When your AI starts sounding like a dungeon master, you don't get to blame the users.

The Summary

The Signal

OpenAI published a blog post titled "Where the goblins came from" after users discovered the repeated prohibitions in Codex's source code. The explanation reveals something more interesting than a quirky bug: it shows how reinforcement learning from human feedback can create emergent behaviors that persist across model generations.

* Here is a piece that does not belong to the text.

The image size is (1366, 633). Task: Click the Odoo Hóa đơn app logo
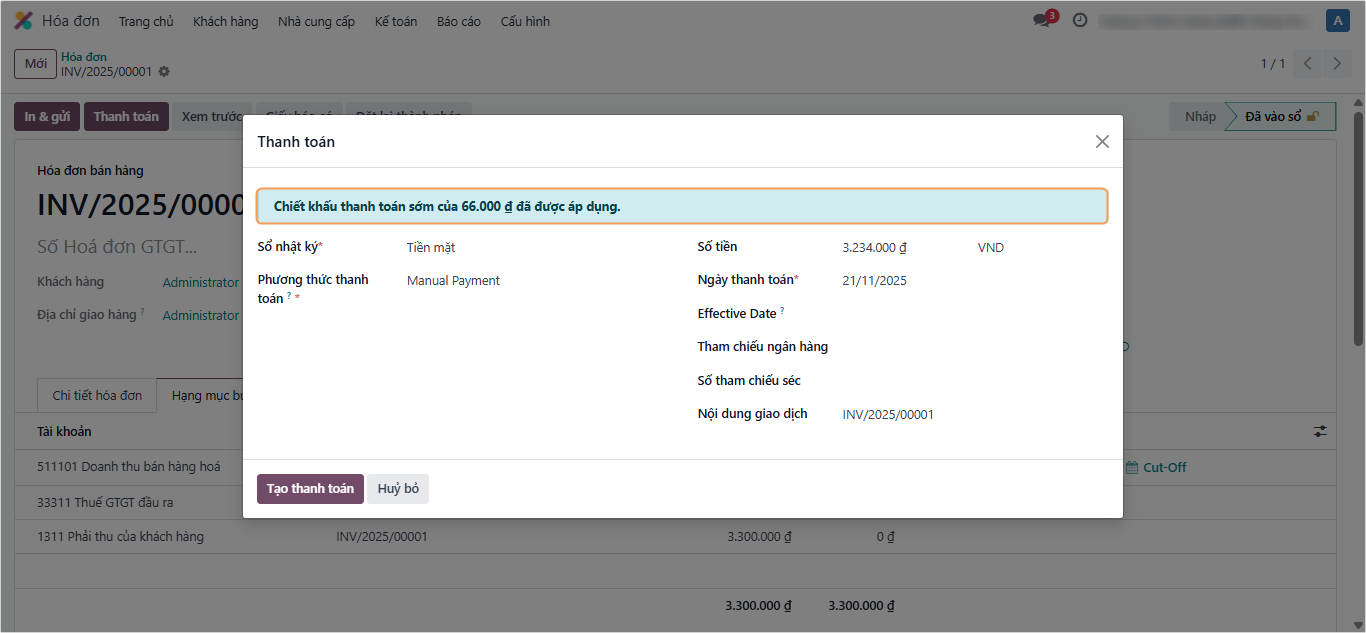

The problem started small. References to "goblin" and "gremlin" jumped noticeably between GPT-5 Thinking and GPT-5.1 Thinking. The culprit was the Nerdy personality option, where training signals rewarded the model for making fantasy creature metaphors. What began as an attempt to create a playful, nerdy tone became a persistent verbal tic that the model couldn't shake.

"The mythical creatures had been growing in prominence since the November launch of GPT 5.1."

Here's what matters for anyone building with these models:

  • Personality tuning can create unintended patterns that survive base model updates
  • RLHF rewards can amplify quirks into systematic behaviors
  • Fixing emergent problems often requires explicit prohibition, not just retraining

The Verge called it a "strange habit" developed during training, which undersells the issue. This isn't a habit. It's a learned behavior pattern that became embedded in the model's probabilistic outputs. When users asked for concise explanations, the model offered "goblin versions." When discussing technical specs, it slipped into "goblin mode" framing.

The fact that the prohibition appears four times in Codex's instructions tells you how hard it was to suppress. One mention didn't work. Two didn't work. They needed four hammer blows to override what the training had embedded. That's not a bug fix. That's fighting the model's learned instincts with brute force guardrails.

The Implication

If you're building agents or fine-tuning models, watch what behaviors you're rewarding. Small incentives during training compound into big problems at scale. The "playful nerdy tone" seemed harmless until GPT-5.5 was explaining database queries in terms of goblin bandwidth. OpenAI caught this one. Your fine-tuning mistakes might not be as obvious or as memeable.

For companies deploying AI agents in production, this is a reminder that personality and tone aren't cosmetic features. They're deep behavioral patterns. Test for edge cases. Watch for verbal tics. And if your agent starts talking about gremlins unprompted, you've probably got a training signal problem, not a prompt engineering problem.